*** Opening of EXERCISE DATA ***

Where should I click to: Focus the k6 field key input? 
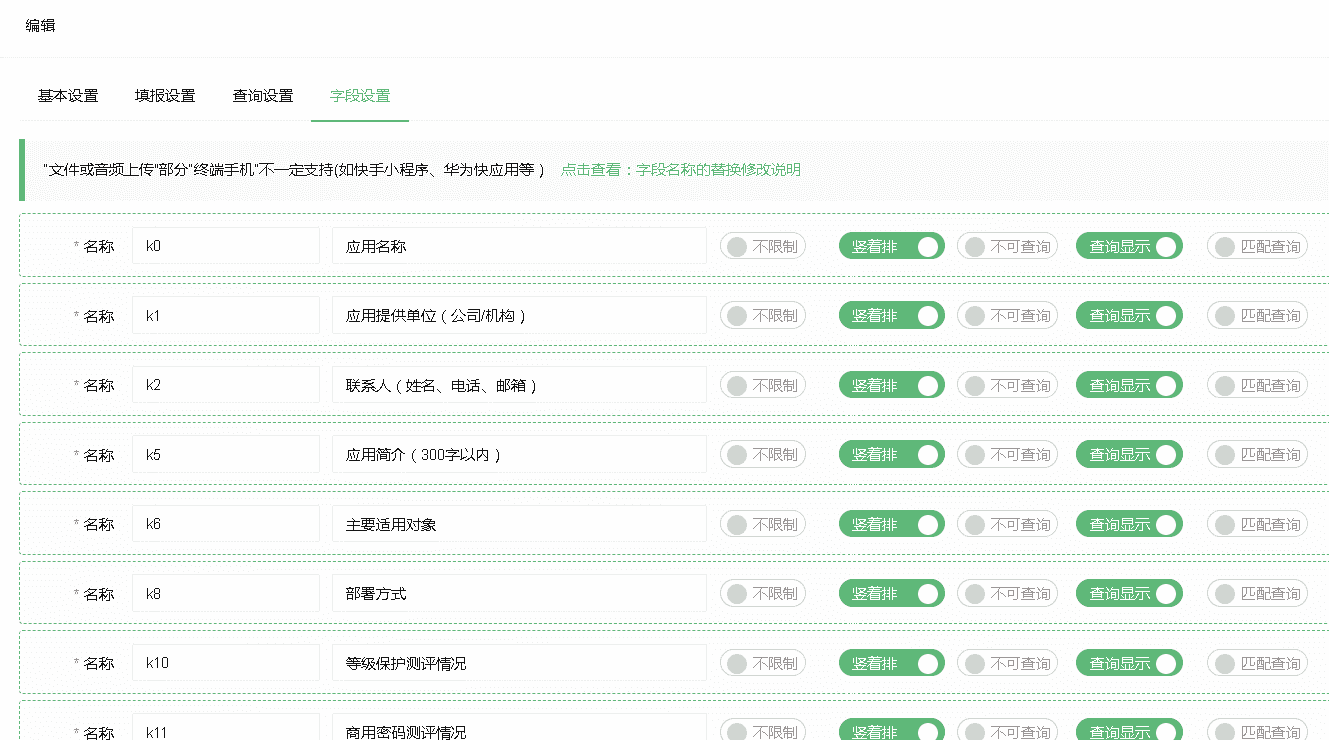225,524
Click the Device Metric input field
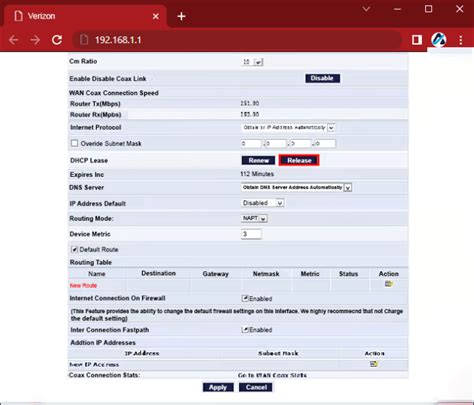 (251, 234)
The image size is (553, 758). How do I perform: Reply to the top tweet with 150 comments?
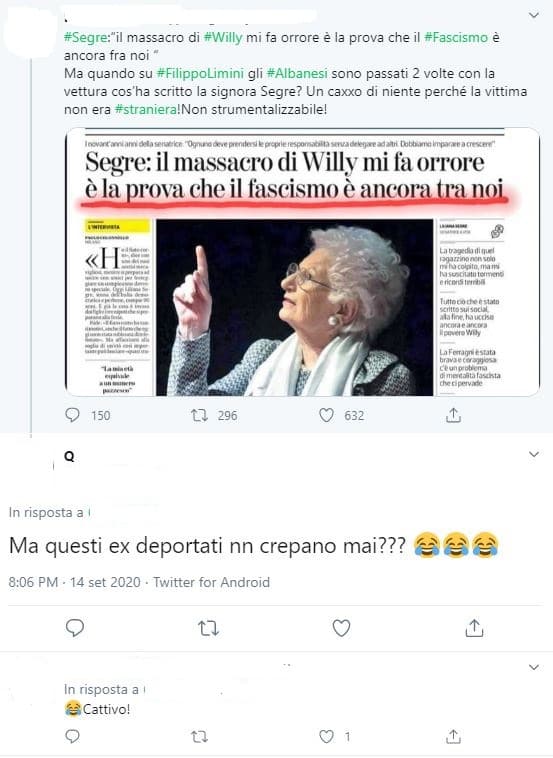point(73,415)
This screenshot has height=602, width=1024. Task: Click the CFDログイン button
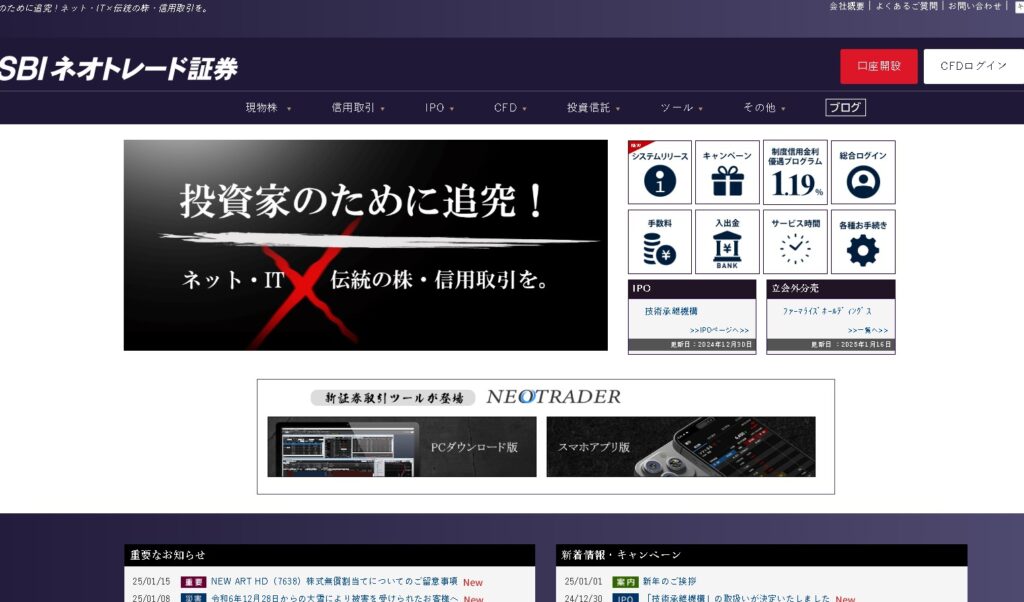[x=973, y=66]
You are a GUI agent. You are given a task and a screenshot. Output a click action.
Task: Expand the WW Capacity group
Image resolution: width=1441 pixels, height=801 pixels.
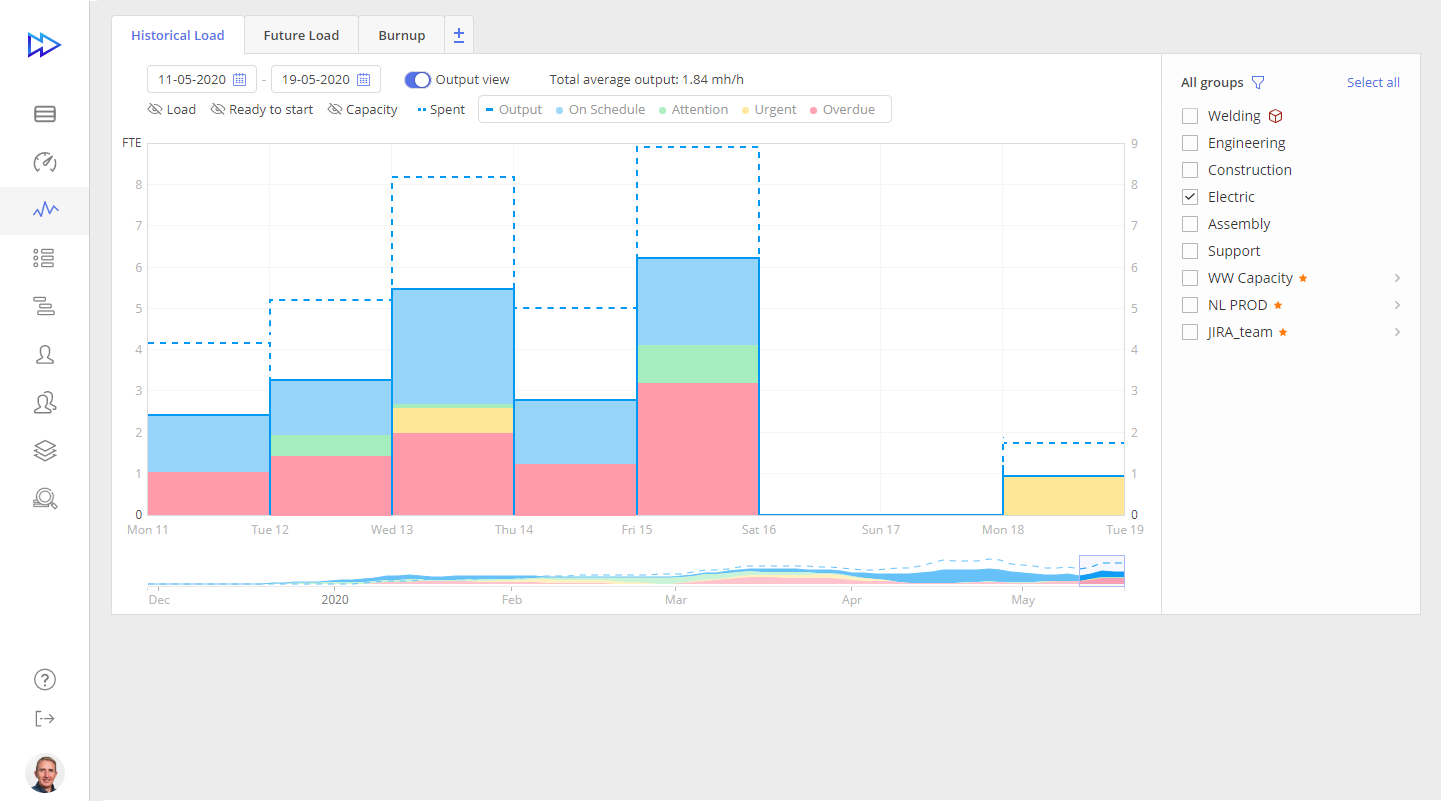click(x=1397, y=278)
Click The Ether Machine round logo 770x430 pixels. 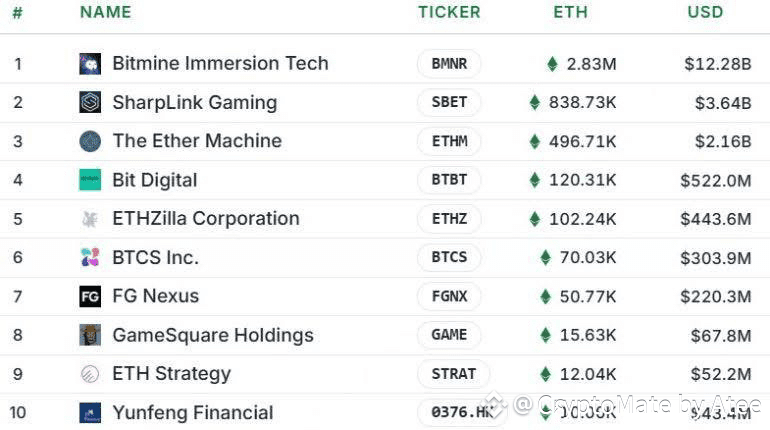click(90, 141)
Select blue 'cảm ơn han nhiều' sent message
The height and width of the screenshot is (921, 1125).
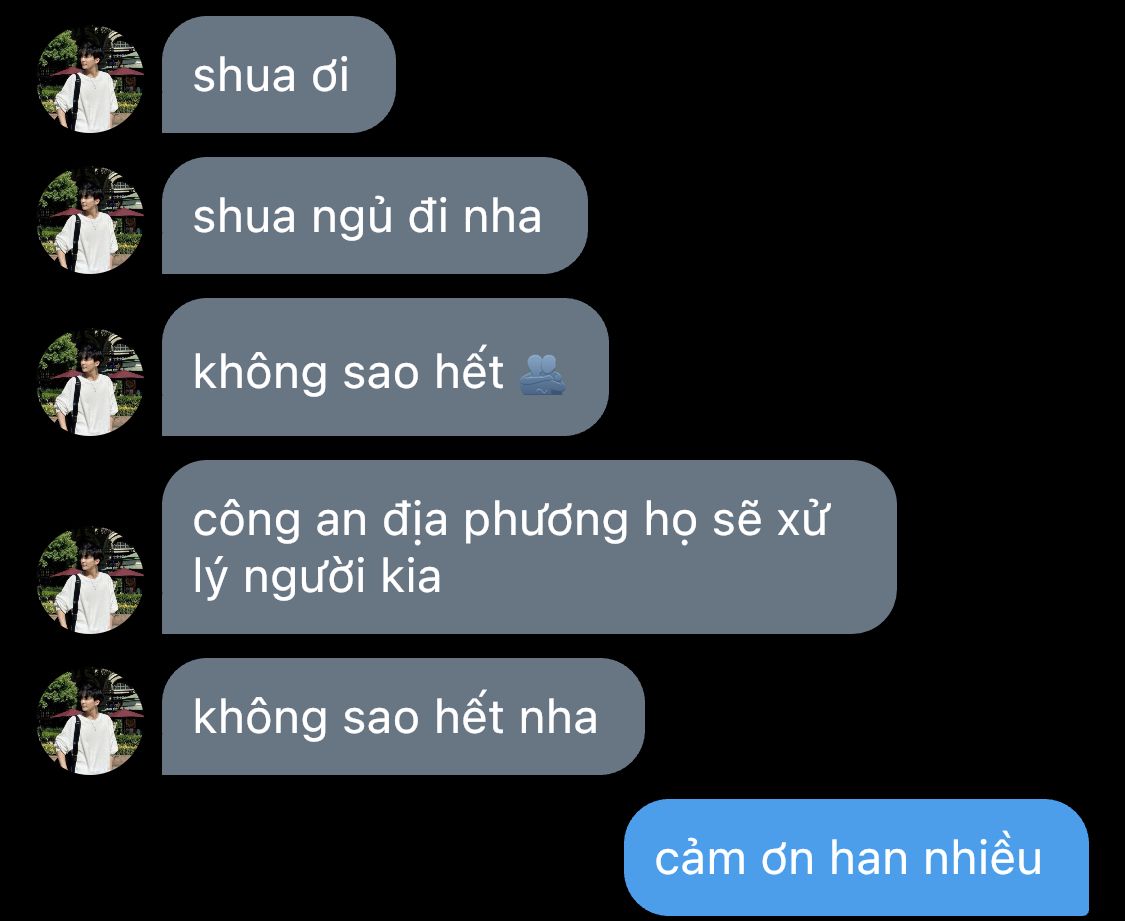click(x=857, y=856)
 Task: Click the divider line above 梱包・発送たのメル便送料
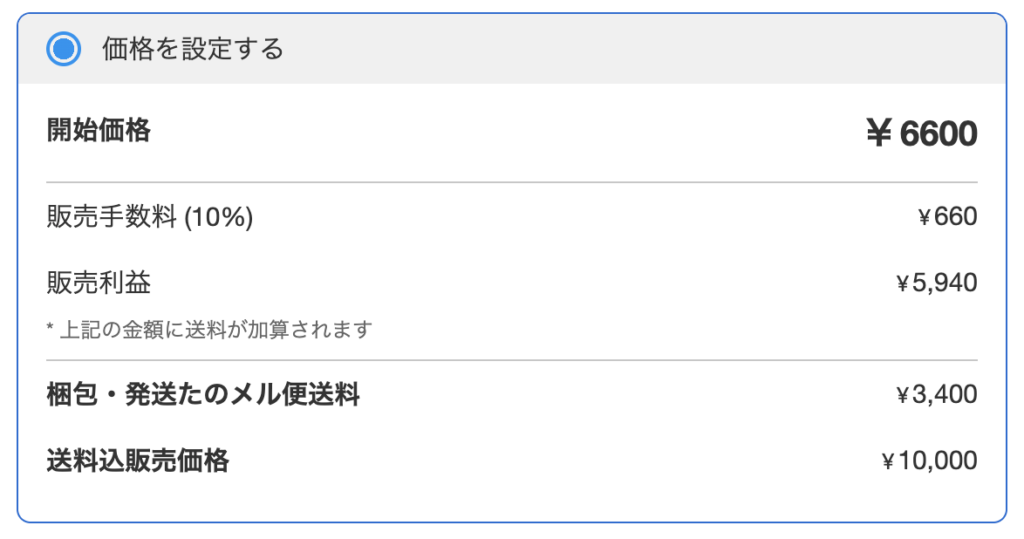(x=512, y=360)
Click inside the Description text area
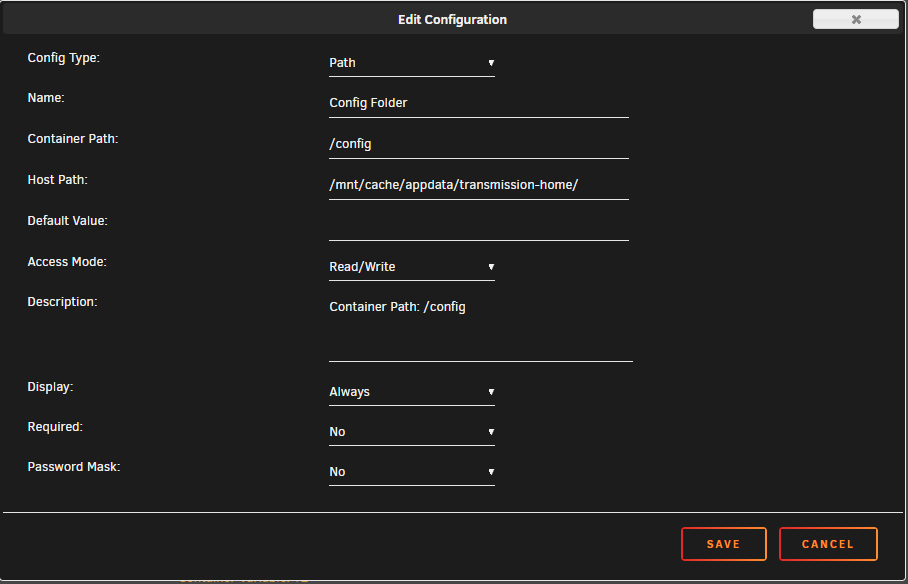Viewport: 908px width, 584px height. [481, 328]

*** Close of EXERCISE DATA ***

Start at the line that contains "Task: Click the divider" and retype every line through the end of the entries above, both ends included. Exclude all pictures.

● **ANSWER BOX**:
 Task: Click the divider line above 梱包・発送たのメル便送料
(x=512, y=360)
Click inside the Description text area
Viewport: 908px width, 584px height. [481, 328]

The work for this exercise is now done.